Nevşehir Belediyespor son anda ligden düşmekten kurtuldu
28 Nisan 2024 Pazar - 15:51 Nevşehir Belediyespor son anda ligden düşmekten kurtuldu Türkiye 3. Lig 4. Grup’ta mücadele eden Nevşehir Belediyespor; sahasında grup şampiyonu Adana 1954 FK’yi yenmesine rağmen 90. dakikaya kadar küme düşme tehlikesi yaşarken, umutların tükendiği anlarda Ordu’dan gelen gol haberleri ile ligde kaldı. Maç sonu ligde kalan Nevşehir Belediyespor’da futbolcular ve yöneticiler büyük sevinç yaşadı. Sezon boyunca istediği sonuçları alamayarak son haftaya 27 puanla 13. sırada giren Nevşehir Belediyespor, evinde Adana 1954 FK ile mücadele etti.
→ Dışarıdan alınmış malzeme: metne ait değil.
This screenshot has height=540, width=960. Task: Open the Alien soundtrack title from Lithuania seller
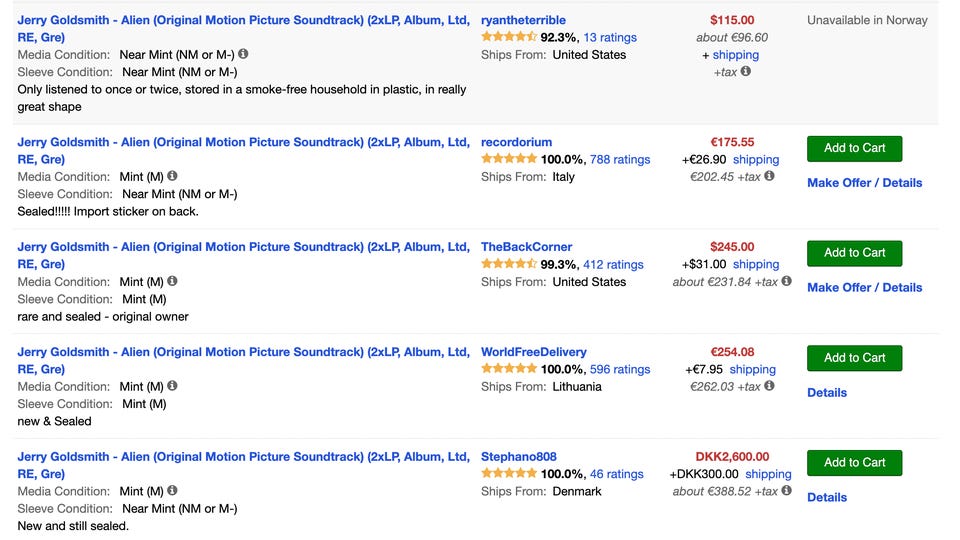click(x=243, y=352)
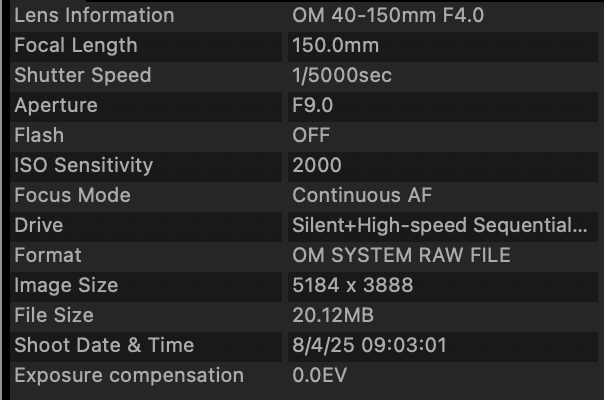Click the ISO value 2000
This screenshot has height=400, width=604.
click(317, 165)
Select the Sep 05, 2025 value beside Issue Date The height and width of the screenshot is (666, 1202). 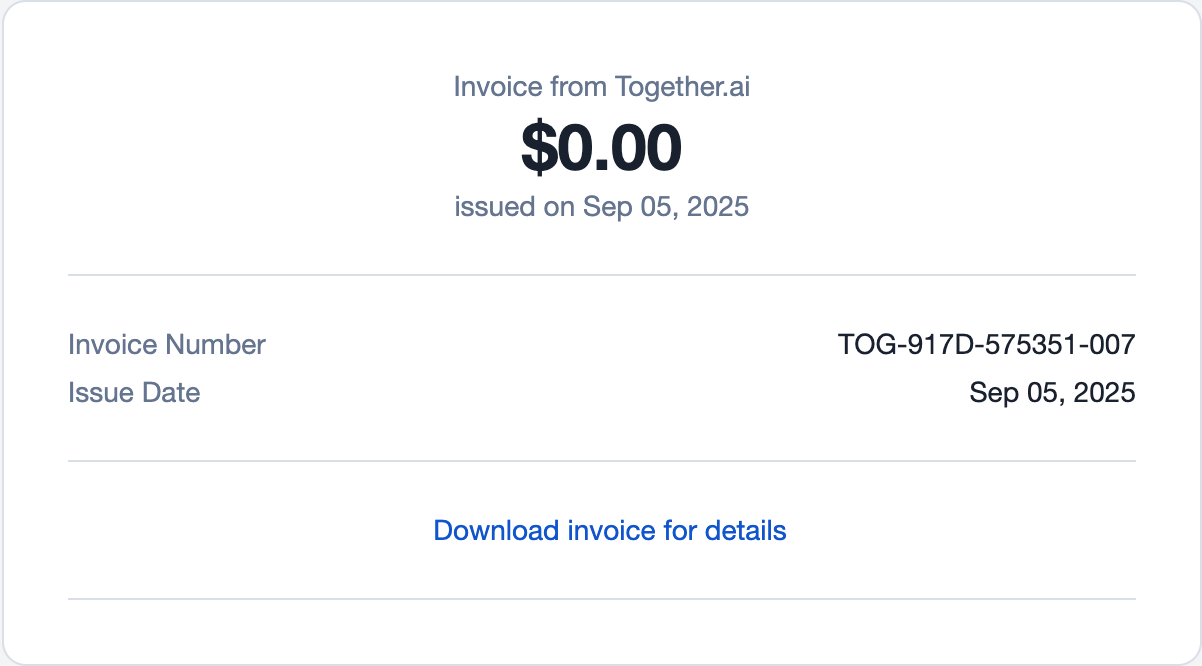click(1052, 393)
Kırmızı-beyazlılar, taraftarların yoğun ilgi gösterdiği mücadeleyi 86. dakikada İshak’ın attığı golle 2-1 kazanarak puanını 30’a yükseltti. Gazi Stadı’nda maçın son düdüğünün çalınmasının ardından tribünlerde taraftarların, sahada da futbolcuların kulakları Ordu ve Elazığ’dan gelecek habere çevrildi. Elazığ’ın maçını kazanması ile birlikte son umutlarını Orduspor 1967 - Siirt İl Özel İdaresispor maçına bağlayan Nevşehir Belediyespor oradan gelen ilk haberle yıkılırken, maçın 90. dakikasında Siirt İl Özel İdaresispor 1-0 öne geçti. Müsabaka bu skorla bitmesi beklenirken, umutların tükendiği dakikalarda Ordu’nun uzatmalarda attığı 3 golle Nevşehir’de büyük sevinç yaşandı. Saha içindeki kutlamalar soyunma odasına kadar devam etti. 90. dakikada gelen gollerle Nevşehir Belediyespor 3. Lig’de kalmayı başarırken, beraberliğin yettiği Siirt İl Özel İdaresispor BAL’a düştü.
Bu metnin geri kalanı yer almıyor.